You will see a strip with some buttons on the top of the page. Click on Select a test event to test our code. This will prompt you to Configure a test event in case none is created.
Configure your first test event like the one below:
Save the test event and click on Test. You will see the execution results of your function.
- Response: The end result returned by your function. Notice that our function returned key1.
- Request ID: Each request to your function has a unique request-id. Amazon uses these to track requests and generate your billing information.
- Function Logs: The most insightful part of AWS Lambda. These detailed logs specify the start and end of the execution of your function. Unlike debugging in usual IDEs, it relies heavily on logs for debugging purposes. CloudWatch stores them for future reference as well.
Congratulations! You have successfully created a Lambda function. But wait, we haven’t invoked it yet. We just tested it from our environment. So let’s invoke it from the outside world.
Invoking the AWS Lambda Function
We would be creating a REST API to invoke the Lambda function.
Go to Amazon API Gateway. It can also be found under Services -> Networking and Content Delivery. Click on Create API.
Configure your API basic details as below and click on Create API.
Now, you have created your API but have not defined any HTTP method in the API. Click on the Actions dropdown and Create Method. You will notice a smaller dropdown appear in the left pane. Click on GET from this dropdown. So basically, we are creating an HTTP GET method for our API.
Configure your GET method to invoke a lambda function, as illustrated below. You need to specify your Lambda function’s ARN in the Lambda Function field. Click on Save.
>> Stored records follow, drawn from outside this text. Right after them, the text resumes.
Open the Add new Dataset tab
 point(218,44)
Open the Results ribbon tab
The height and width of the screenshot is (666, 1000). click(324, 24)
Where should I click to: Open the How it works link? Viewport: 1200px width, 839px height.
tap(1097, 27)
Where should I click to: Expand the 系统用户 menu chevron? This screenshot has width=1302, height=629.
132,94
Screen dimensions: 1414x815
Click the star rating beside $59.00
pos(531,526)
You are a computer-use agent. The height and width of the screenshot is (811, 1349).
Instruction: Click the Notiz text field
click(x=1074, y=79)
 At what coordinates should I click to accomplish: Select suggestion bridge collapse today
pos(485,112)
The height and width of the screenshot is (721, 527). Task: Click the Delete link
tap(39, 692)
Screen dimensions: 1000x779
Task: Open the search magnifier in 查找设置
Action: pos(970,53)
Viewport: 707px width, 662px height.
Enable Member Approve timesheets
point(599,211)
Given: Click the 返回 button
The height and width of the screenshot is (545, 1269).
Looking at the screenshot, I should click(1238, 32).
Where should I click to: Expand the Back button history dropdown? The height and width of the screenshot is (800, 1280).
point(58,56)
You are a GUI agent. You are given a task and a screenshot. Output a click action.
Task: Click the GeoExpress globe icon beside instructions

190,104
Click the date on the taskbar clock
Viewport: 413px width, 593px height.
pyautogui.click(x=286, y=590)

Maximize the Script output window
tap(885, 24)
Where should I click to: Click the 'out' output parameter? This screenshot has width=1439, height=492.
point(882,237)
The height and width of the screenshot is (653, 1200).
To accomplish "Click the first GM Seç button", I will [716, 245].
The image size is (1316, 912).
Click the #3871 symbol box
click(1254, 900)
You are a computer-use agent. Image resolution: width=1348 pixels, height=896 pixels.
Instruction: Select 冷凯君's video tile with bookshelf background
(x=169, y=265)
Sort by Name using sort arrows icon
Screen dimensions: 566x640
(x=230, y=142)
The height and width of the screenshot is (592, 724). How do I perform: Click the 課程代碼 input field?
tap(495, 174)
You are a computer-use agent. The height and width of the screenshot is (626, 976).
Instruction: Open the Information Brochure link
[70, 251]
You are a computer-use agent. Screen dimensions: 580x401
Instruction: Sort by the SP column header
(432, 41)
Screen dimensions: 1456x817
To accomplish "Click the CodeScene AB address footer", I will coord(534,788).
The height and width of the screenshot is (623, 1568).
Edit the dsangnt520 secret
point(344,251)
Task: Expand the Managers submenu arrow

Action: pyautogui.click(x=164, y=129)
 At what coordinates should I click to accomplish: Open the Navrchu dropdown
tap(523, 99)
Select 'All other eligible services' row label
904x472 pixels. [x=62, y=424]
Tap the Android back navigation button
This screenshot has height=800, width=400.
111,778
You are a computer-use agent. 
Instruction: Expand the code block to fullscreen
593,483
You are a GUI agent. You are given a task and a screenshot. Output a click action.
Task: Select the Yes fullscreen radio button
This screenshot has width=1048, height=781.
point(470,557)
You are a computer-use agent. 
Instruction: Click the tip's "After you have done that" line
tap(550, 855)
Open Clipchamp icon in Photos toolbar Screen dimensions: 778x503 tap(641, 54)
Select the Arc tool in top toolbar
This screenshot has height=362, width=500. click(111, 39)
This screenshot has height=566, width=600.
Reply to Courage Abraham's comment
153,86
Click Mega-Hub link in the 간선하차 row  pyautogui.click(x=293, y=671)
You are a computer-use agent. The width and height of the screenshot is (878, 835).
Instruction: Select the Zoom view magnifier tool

Once you save your GET method, you will reach the Method Execution screen below.
Now, your GET method is also created. But we still haven’t supplied the key-value pairs that we did in our test environment. Our Lambda function expects three keys and values.
Click on Integration Request and scroll down to Mapping Templates. Define your mapping template as below. The content type is application/json. This is simply the format of the parameters you would send in your request body.
The API is now ready to be deployed.
Click on Actions and Deploy API. In the deployment popup, select New Stage and give a meaningful name and description.
You will arrive at the below screen with the REST endpoint of your API configured and ready to use.
Click on the endpoint, and the browser will send a request to your Lambda function and display the response.
Congratulations! You have successfully invoked your Lambda function as well. Quite an achievement.
Who can Learn AWS Lambda?
- It must be evident by now that the AWS Lambda function requires a little knowledge about services, deployment of services, requests, and responses.
- This is basic stuff that any computer programmer must know to create web applications.
- If you lack sufficient knowledge of this subject, it is advisable to gain this knowledge to ensure a hassle-free coding experience in AWS Lambda.
AWS also has comprehensive documentation on all its services. Explore the documentation for a deeper understanding of the AWS world.
A career in AWS Lambda
- It’s not just Lambda; the Amazon Web Services sector is booming today.
- As a result, there is a demand for experts in AWS services. AWS also provides certifications suiting your expertise level.
- Explore the AWS website for further information on this.
Now that you have understood the basics of AWS Lambda functions go on to create more functions and integrate with other AWS services.